Ovulation: 10-14 days after the first day of menstruation, one follicle has matured into a Graafian follicle (the other secondary follicles regress)... the one follicle enlarges, and ruptures to pop out the secondary oocyte. Under the influence of LH, the empty follicle changes into a corpus luteum, which secretes both estrogen and progesterone.

Cyclic changes in the secretion of FSH, LH from anterior pituitary cause ovarian changes during the monthly cycle. This ovarian cycle also affects the uterine endometrium during the menstrual cycle. The average cycle: 28 days. First day of menstruation: day 1 of the cycle. Follicular phase for ovaries until ovulation, when they are then in the luteal phase.

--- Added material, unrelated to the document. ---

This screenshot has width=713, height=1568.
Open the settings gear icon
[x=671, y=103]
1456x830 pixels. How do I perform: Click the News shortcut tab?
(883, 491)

Follicular phase: One follicle matures as discussed above, and the granulosa cells secrete an increasing amount of estradiol (the principal estrogen), reaching a peak value at day 12 (2 days before ovulation). FSH stimulates the number of FSH receptors on granulosa cells, as does the increasing amounts of estradiol. The FSH and estradiol stimulate the number of LH receptors in the Graafian follicle. Positive estradiol feedback leads to a LH surge to tigger ovulation.6

Luteal phase: After ovulation, the empty follicle is stimulated by LH to become a corpus luteum, which now secretes both estradiol and progesterone, with the progesterone levels reaching a peak 1 week after ovulation. This high level of progesterone combined with estradiol create negative feedback inhibition on FSH, LH so that new ovulation doesn't occur. These high levels of progesterone and estradiol do not persist and soon drop off, causing menstruation and a new round of follicle development.

The endometrium is cycling as well. Three phases:

Proliferative phase: while ovary in follicular phase. The estradiol stimulates production of the stratum functionale of the endometrium, with development of spiral arteries.

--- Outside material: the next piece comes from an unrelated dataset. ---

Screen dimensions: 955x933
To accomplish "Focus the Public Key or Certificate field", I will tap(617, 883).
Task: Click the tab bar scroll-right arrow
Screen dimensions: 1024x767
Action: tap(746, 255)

Secretory phase: while ovary in luteal phase. The increased progesterone promotes uterine gland development, to promote their secretory activity. The endometrium is thick, vascular.

Menstrual phase: coincides with fall of hormone levels in late luteal phase. Necrosis and sloughing of stratum functionale, via constriction of spiral arteries.

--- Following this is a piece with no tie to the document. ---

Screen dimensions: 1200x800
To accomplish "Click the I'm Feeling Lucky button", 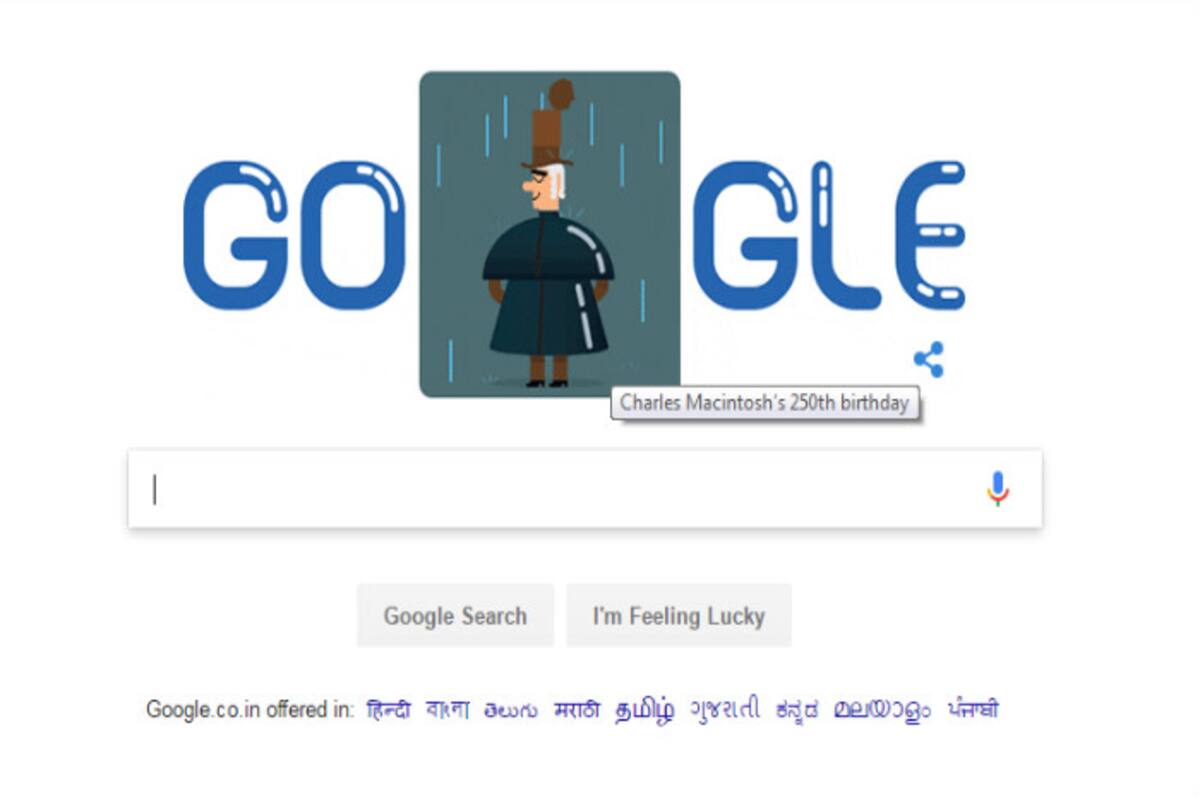I will (x=679, y=616).
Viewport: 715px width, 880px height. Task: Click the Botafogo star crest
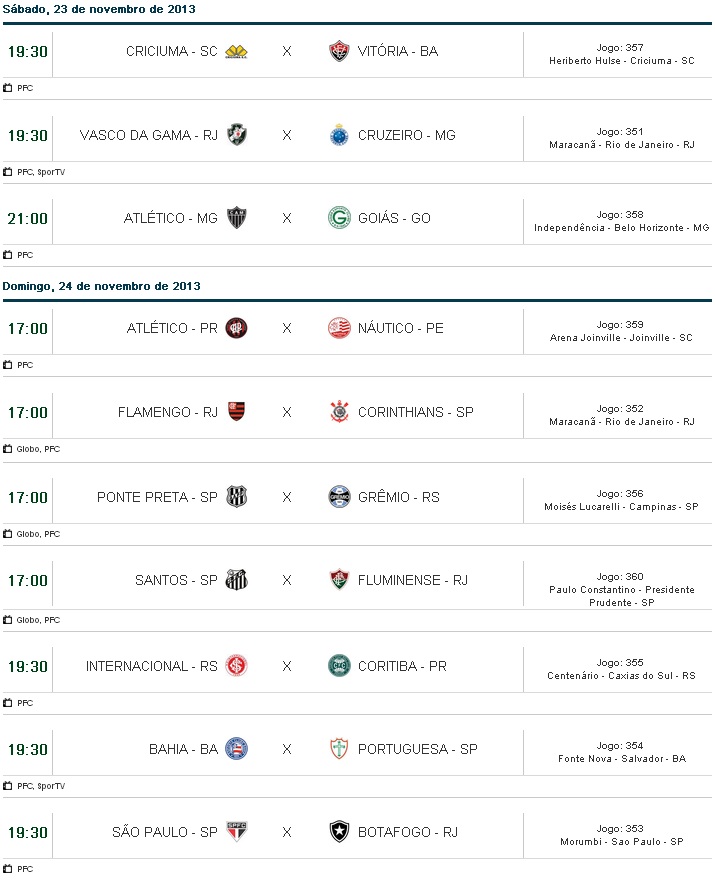click(x=339, y=832)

Oral contraceptives: pills taken after menstrual period to increase the levels of ovarian hormones and so with negative feedback inhibition of gonadotropin secretion, ovulation never occurs (like a false luteal phase) vs. Menopause: fall in estradiol since no more follicles, so that FSH and LH levels are high without the negative feedback inhibition.6

Pregnancy testing: embryonic trophoblast cells secrete hCG (human chorionic gonadotropin), which is identical to LH in its effects, so as to maintain the corpus luteum and maintain its high levels of estradiol and progesterone that prevent menstruation. hCG secretion by trophoblast cells declines by 10th week of pregnancy, with the placenta taking over the hormone-secreting role within a few weeks.

Nursing helps to stimulate a neuroendocrine reflex to inhibit PIH and so maintain high levels of prolactin. Suckling also increases the release of oxytocin, which results in milk let-down (milk ejection reflex).

 

  1. DH Cormack, Clinically Integrated Histology (Lippincott-Raven, Philadelphia, 1998), pp, 96, 97, 239.
  2. SI Fox, Human Physiology, 5th ed. (WCB McGraw-Hill, Boston, 1998), pp. 649, 650, 660, 661.
  3. JL Funk, KR Feingold, Disorders of the Endocrine Pancreas, pp. 367-392, in SJ McPhee et al., eds. Pathophysiology of Disease: An Introduction to Clinical Medicine (Appleton & Lange, Norwalk, CT, 1995).
  4. S Goldberg, Clinical Physiology Made Ridiculously Simple (MedMaster, Miami, 1995), p. 142
  5. BE Gould, Pathophysiology for the Health-Related Professions (WB Saunders, 1997), pp. 135, 378-380, 385-388.
  6. Pp. 380, 938-940, 972, 973, 978, 988, 995, 1027, 1029.
  7. SJ McPhee, Disorders of the adrenal cortex, pp. 320-345 in SJ McPhee et al., eds. Pathophysiology of Disease: An Introduction to Clinical Medicine (Appleton & Lange, Norwalk, CT, 1995).